Extracted data entries
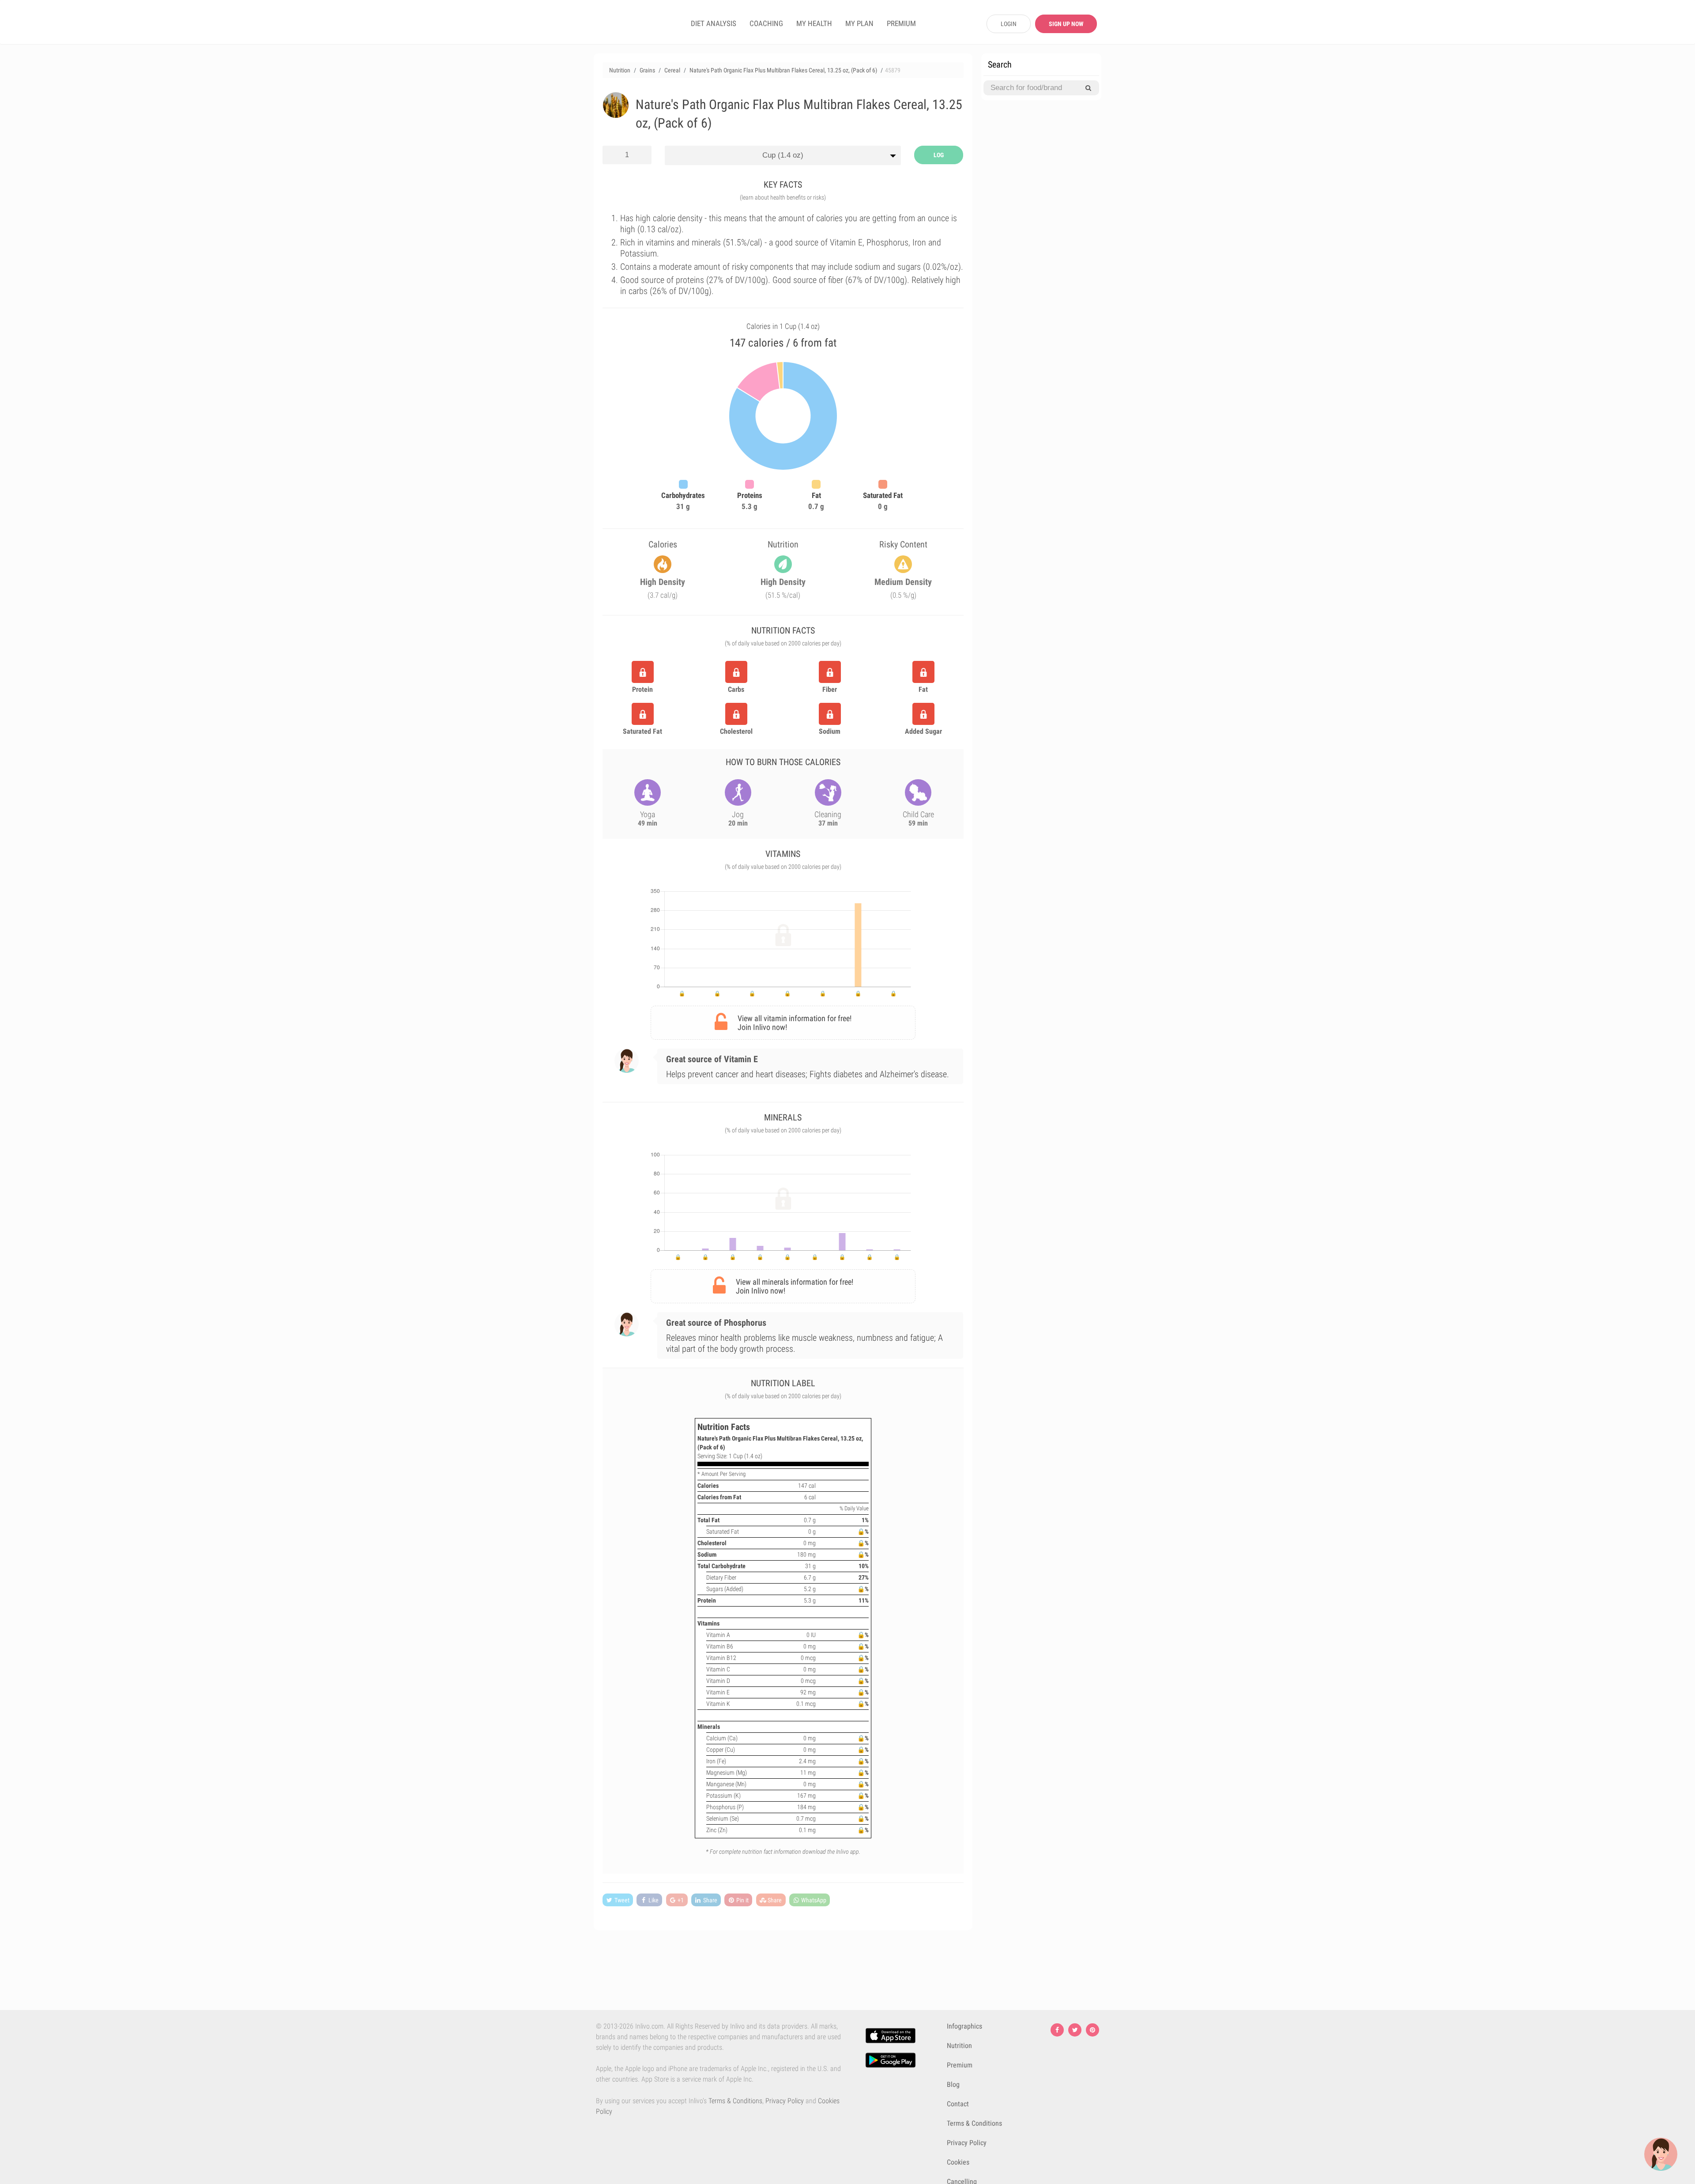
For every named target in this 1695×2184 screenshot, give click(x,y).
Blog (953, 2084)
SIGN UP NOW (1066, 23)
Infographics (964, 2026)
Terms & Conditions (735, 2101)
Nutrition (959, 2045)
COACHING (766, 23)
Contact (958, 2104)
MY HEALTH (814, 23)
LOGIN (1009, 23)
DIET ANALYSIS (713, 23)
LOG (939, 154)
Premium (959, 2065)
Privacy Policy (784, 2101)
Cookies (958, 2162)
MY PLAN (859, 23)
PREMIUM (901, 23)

- **Action item**:
Without the pictures, extract every entry verbatim.

- **Solution**:
For every named target in this 1695×2184 screenshot, give click(x,y).
Blog (953, 2084)
SIGN UP NOW (1066, 23)
Infographics (964, 2026)
Terms & Conditions (735, 2101)
Nutrition (959, 2045)
COACHING (766, 23)
Contact (958, 2104)
MY HEALTH (814, 23)
LOGIN (1009, 23)
DIET ANALYSIS (713, 23)
LOG (939, 154)
Premium (959, 2065)
Privacy Policy (784, 2101)
Cookies (958, 2162)
MY PLAN (859, 23)
PREMIUM (901, 23)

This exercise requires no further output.